Nearly Legal: Housing Law News and Comment

Excluded grounds of possession and subsequent grounds

Poplar HARCA v Kerr. Clerkenwell & Shoreditch County Court. February 2022.  DJ Bell (Unreported, we’ve seen a note of extempore judgment.)

Our thanks to Daniel Skinner for the note of judgment in this case, which is of interest on the argument that the tenancy agreement excluded reliance on subsequently introduced grounds of possession.
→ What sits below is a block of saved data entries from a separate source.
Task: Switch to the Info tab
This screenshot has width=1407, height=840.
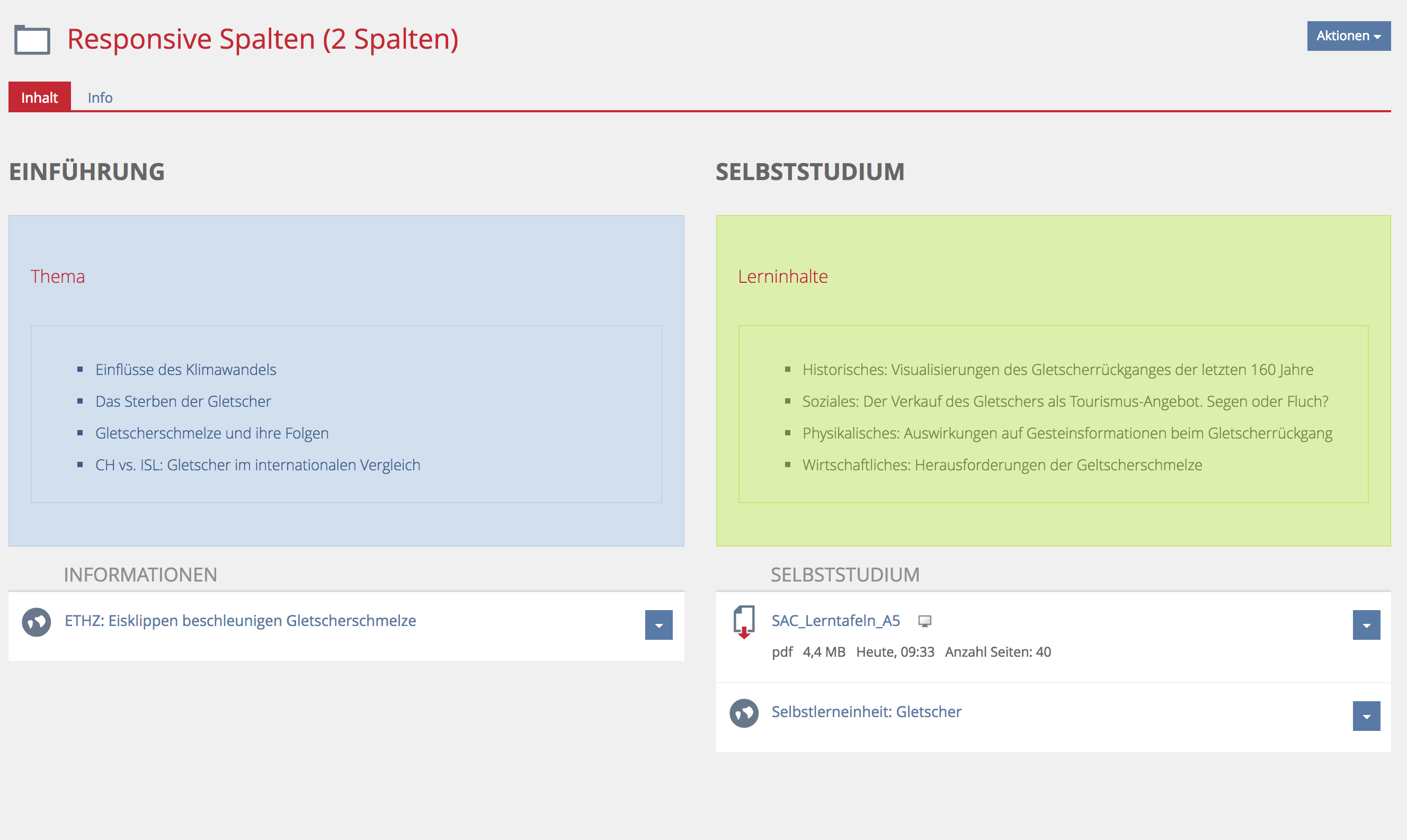Action: coord(100,97)
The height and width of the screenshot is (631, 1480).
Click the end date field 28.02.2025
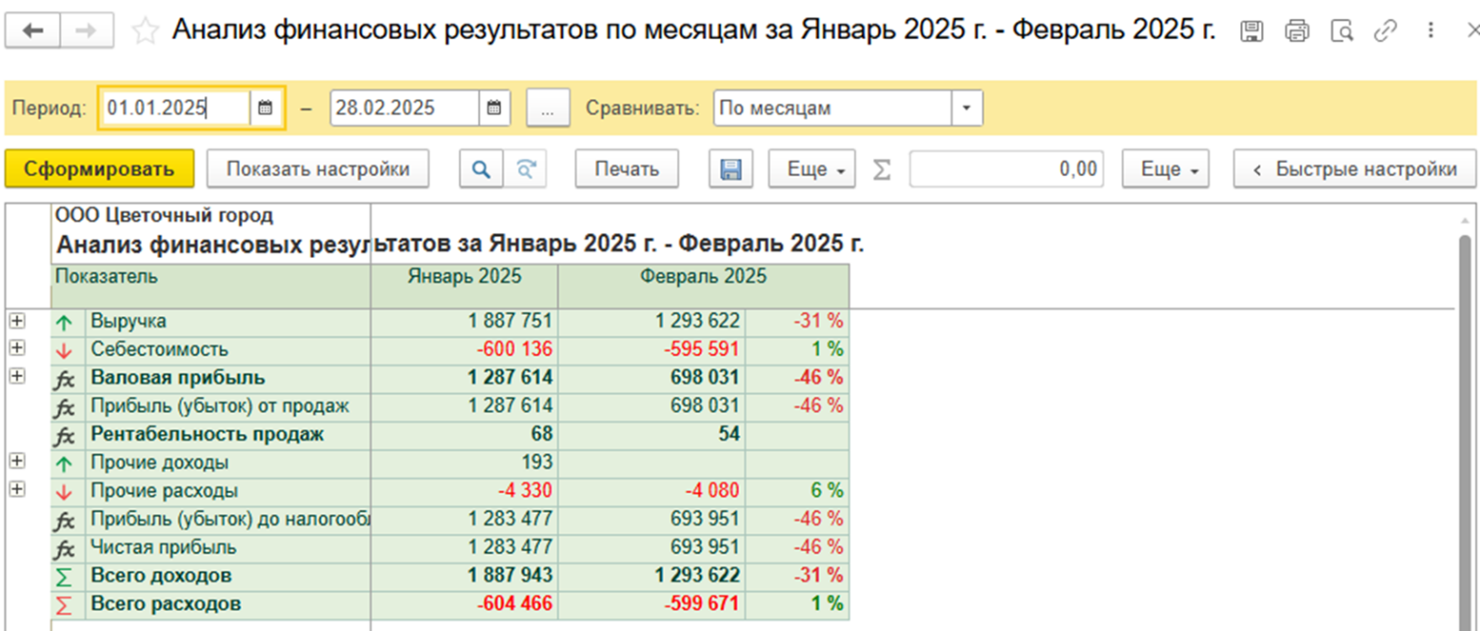click(405, 108)
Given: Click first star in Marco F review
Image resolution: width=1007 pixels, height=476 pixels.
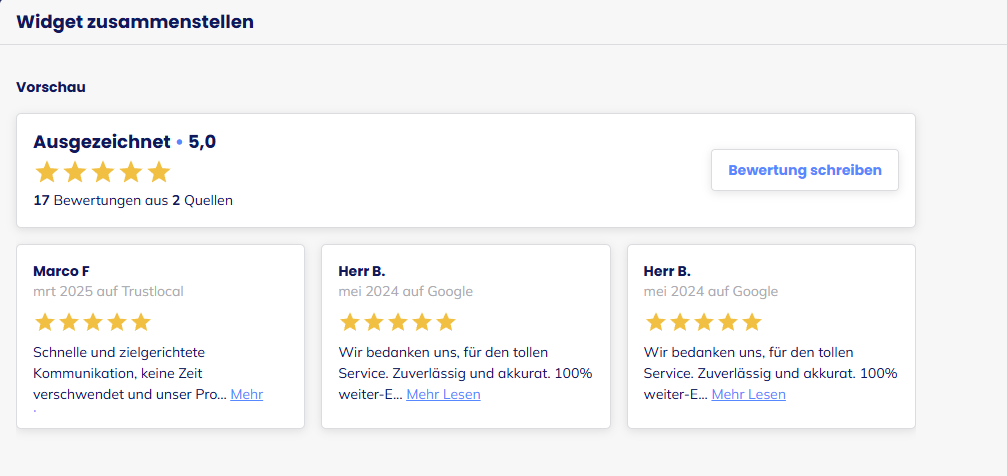Looking at the screenshot, I should [45, 322].
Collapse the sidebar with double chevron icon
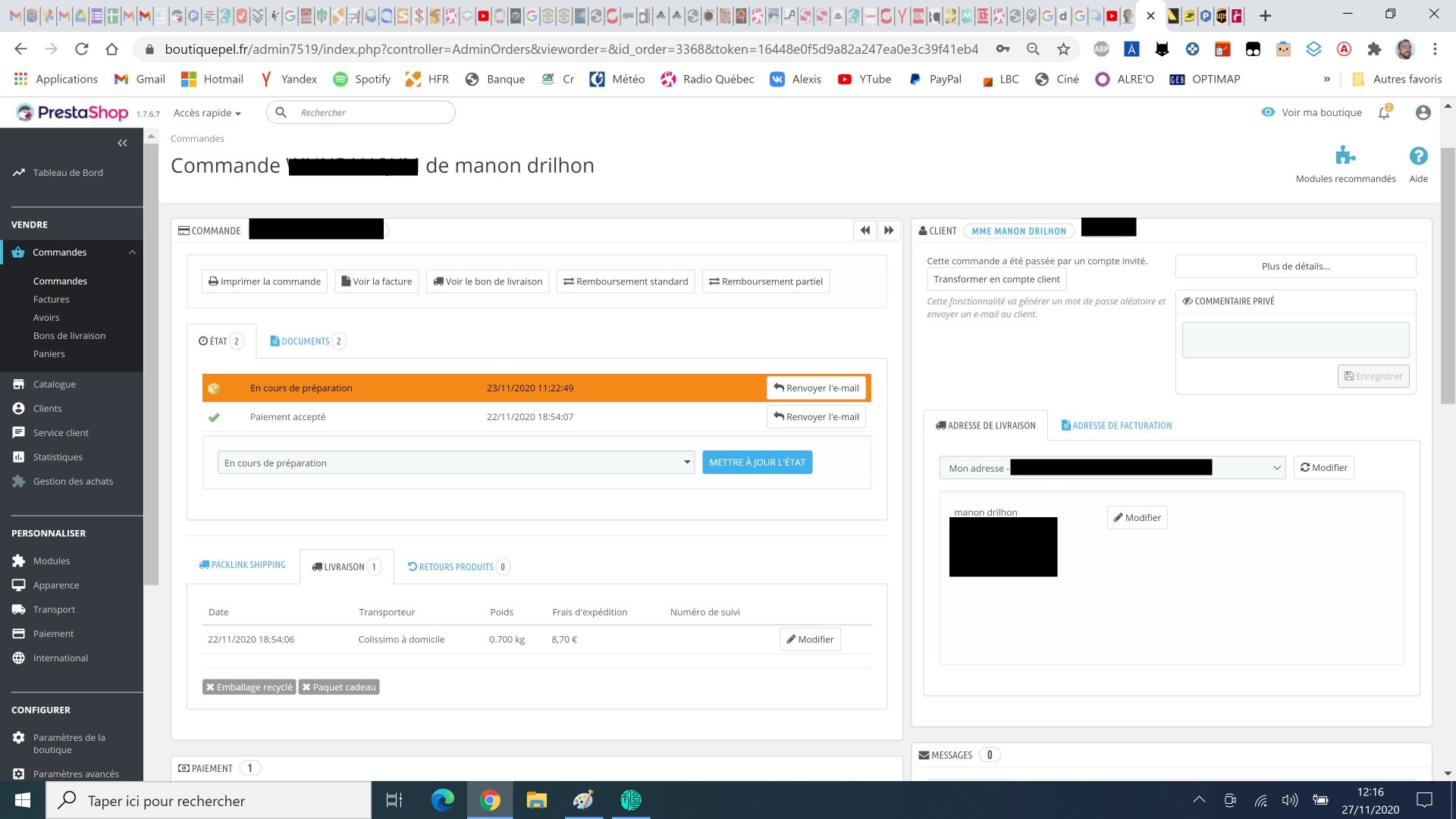1456x819 pixels. point(122,143)
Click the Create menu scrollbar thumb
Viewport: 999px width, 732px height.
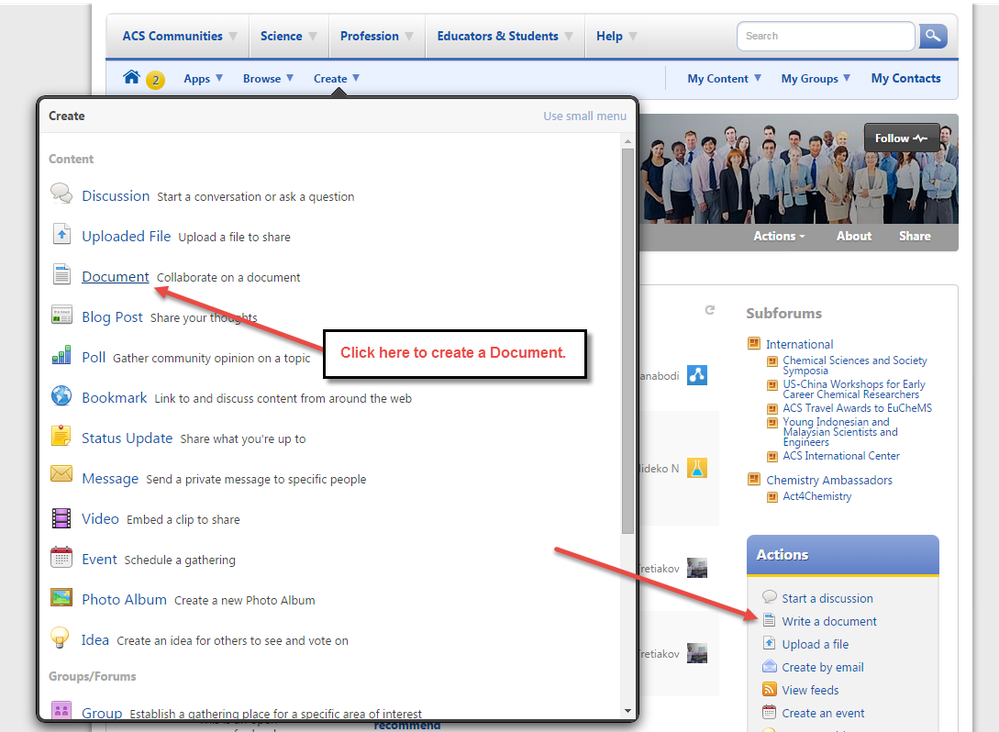(627, 340)
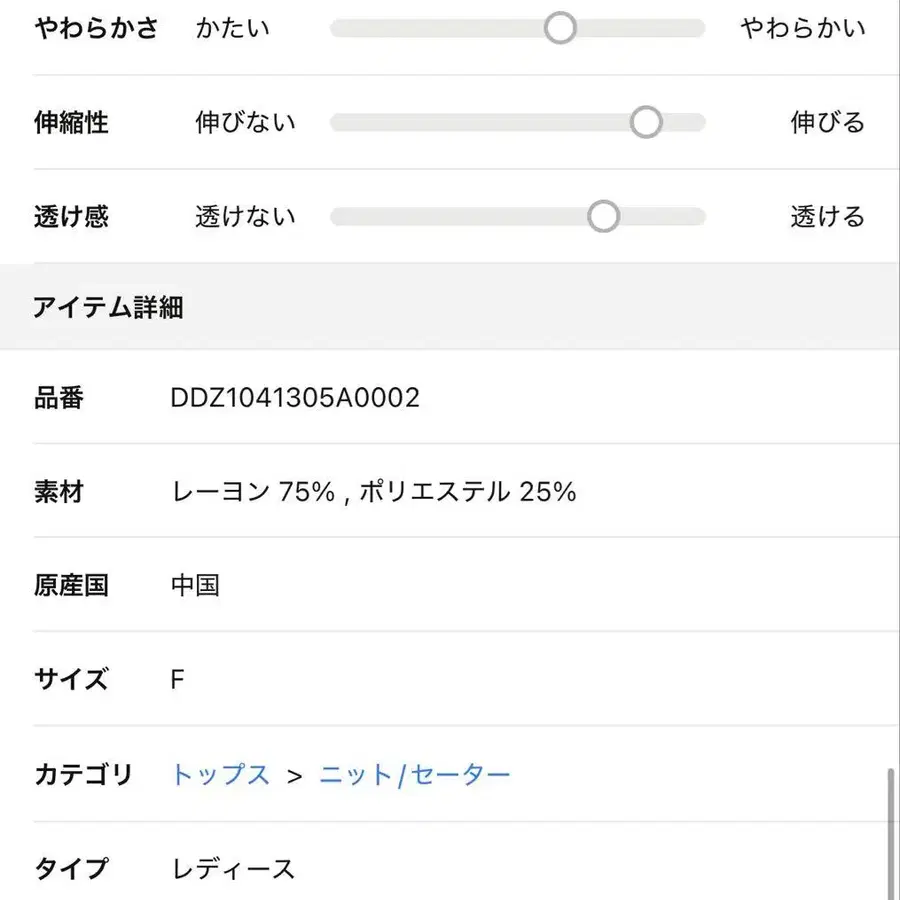
Task: Click the やわらかい label
Action: click(x=802, y=28)
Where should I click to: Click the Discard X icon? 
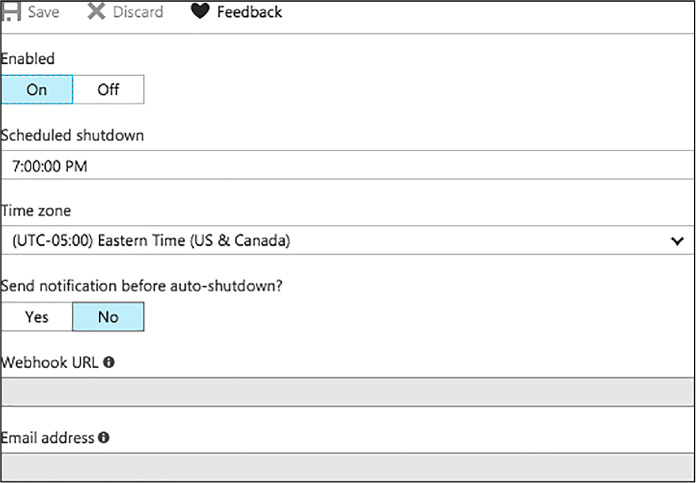(96, 12)
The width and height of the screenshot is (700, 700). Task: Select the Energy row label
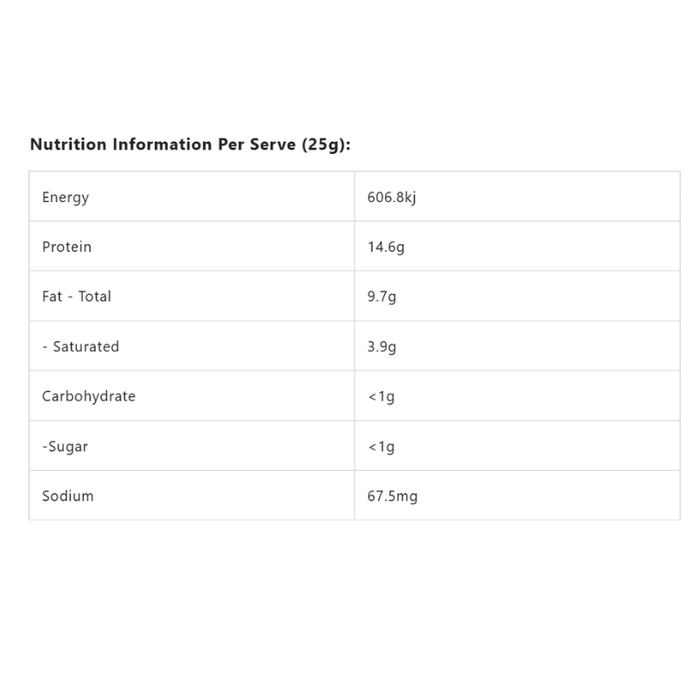click(65, 197)
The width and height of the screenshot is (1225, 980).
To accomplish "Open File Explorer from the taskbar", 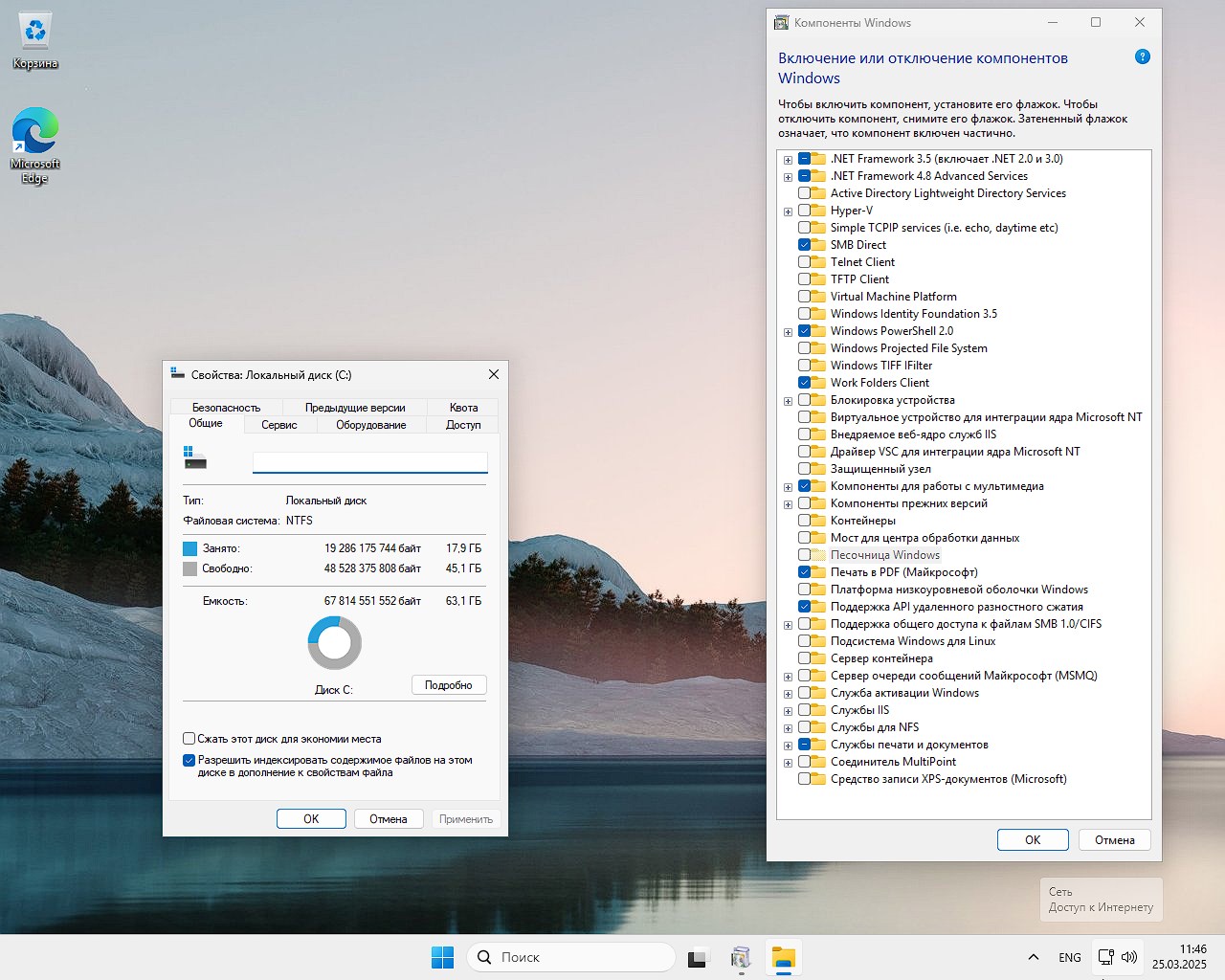I will pos(783,957).
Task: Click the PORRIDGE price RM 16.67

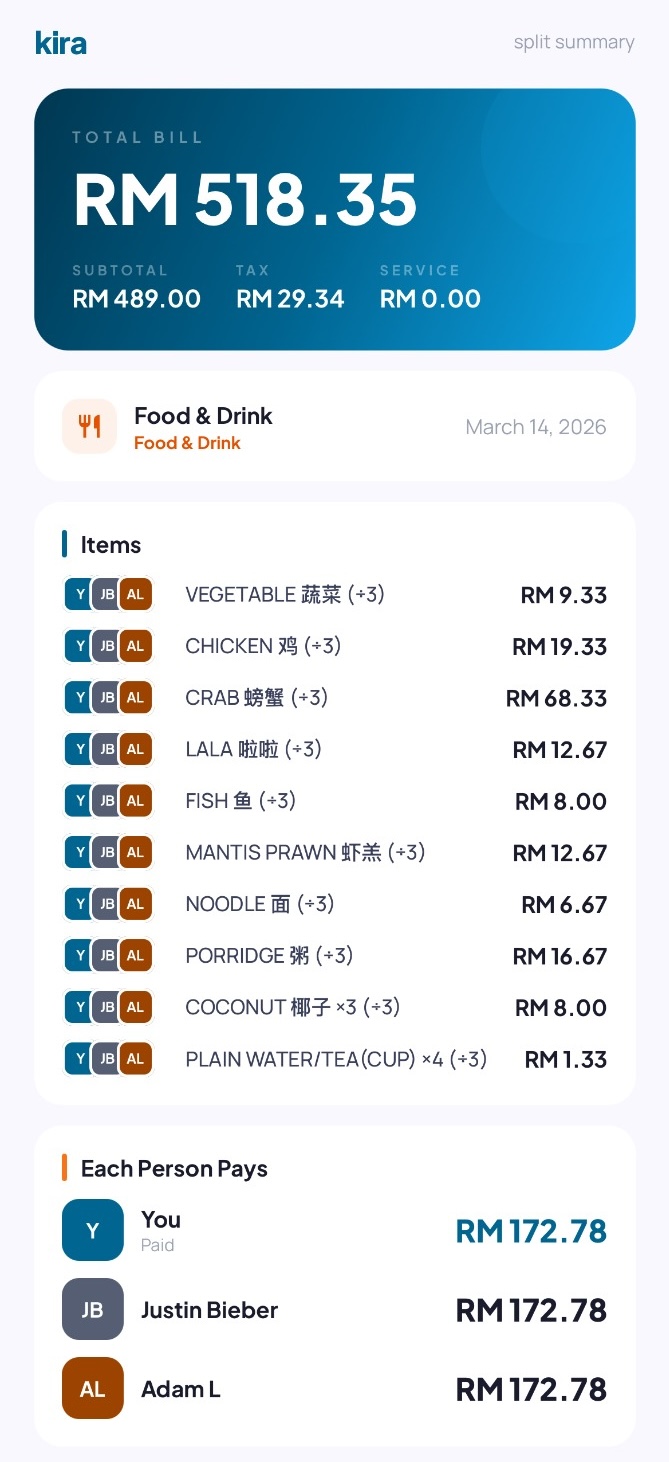Action: point(559,956)
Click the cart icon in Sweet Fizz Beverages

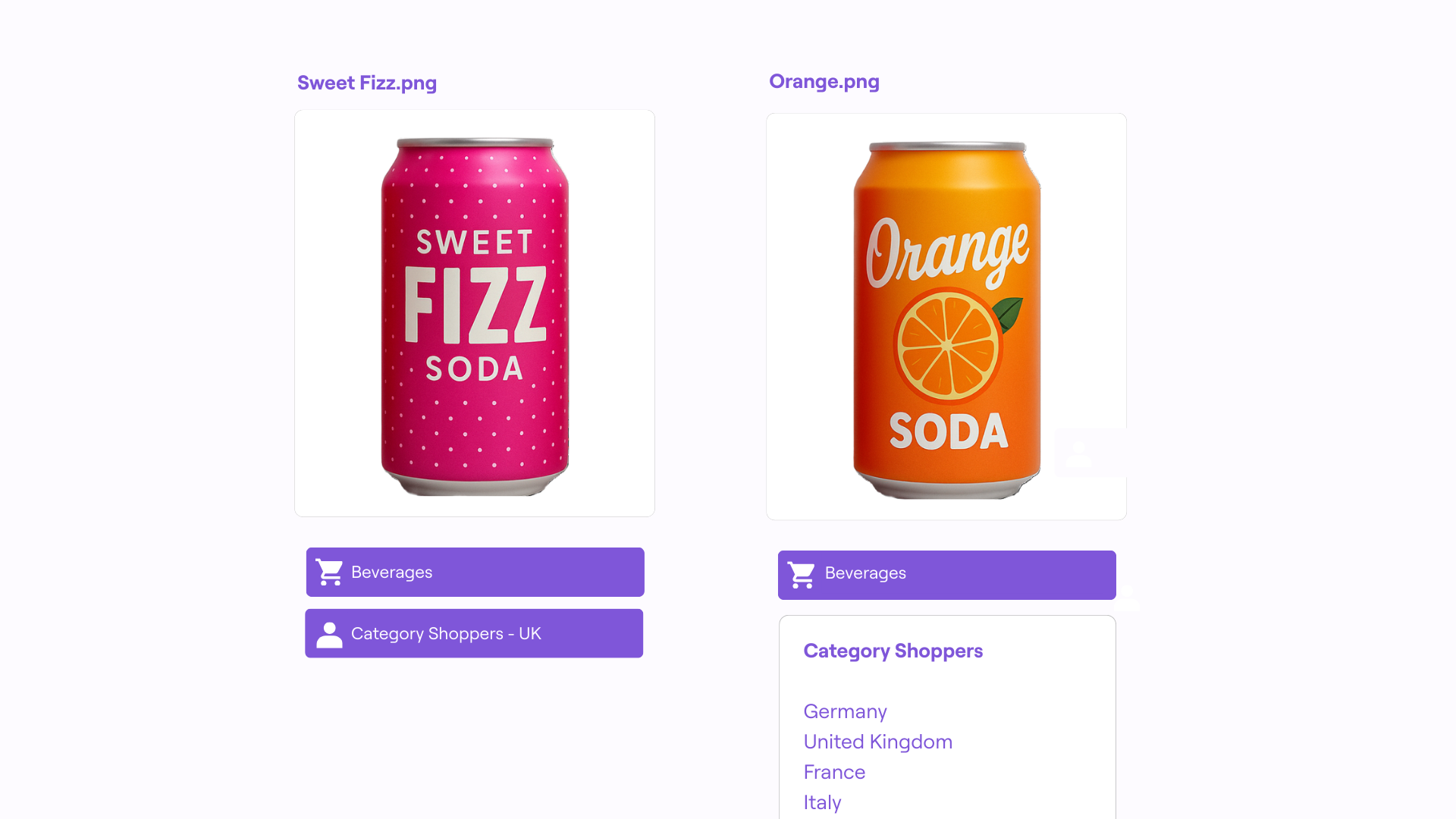pyautogui.click(x=329, y=573)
Ms Kerr was Poplar’s tenant following a stock transfer by LB Tower Hamlets in 1999. Her tenancy agreement (as with many stock transfer agreements) had a clause stating which grounds of possession Poplar could rely upon (effectively ground 7 Schedule 2 Housing Act 1988 as the only mandatory ground and the rest being discretionary grounds). The agreement went on to say:

“for the avoidance of doubt, the HARCA hereby declares it will not seek to use grounds: 1, 2, 3, 4, 5, 6, and 8 to obtain possession” (these being mandatory grounds.)

In 2017, a suspended possession order was made on grounds of rent arrears. In November 2020, Ms Kerr’s adult son was convicted of a firearms offence in respect of an incident at the property. In February 2021, Poplar served a notice seeking possession, including on ground 7A, 10, 11 and 14, and in June brought an application to vary the suspended possession order to an outright order on the basis of ground 7A, 10, 11 and 14.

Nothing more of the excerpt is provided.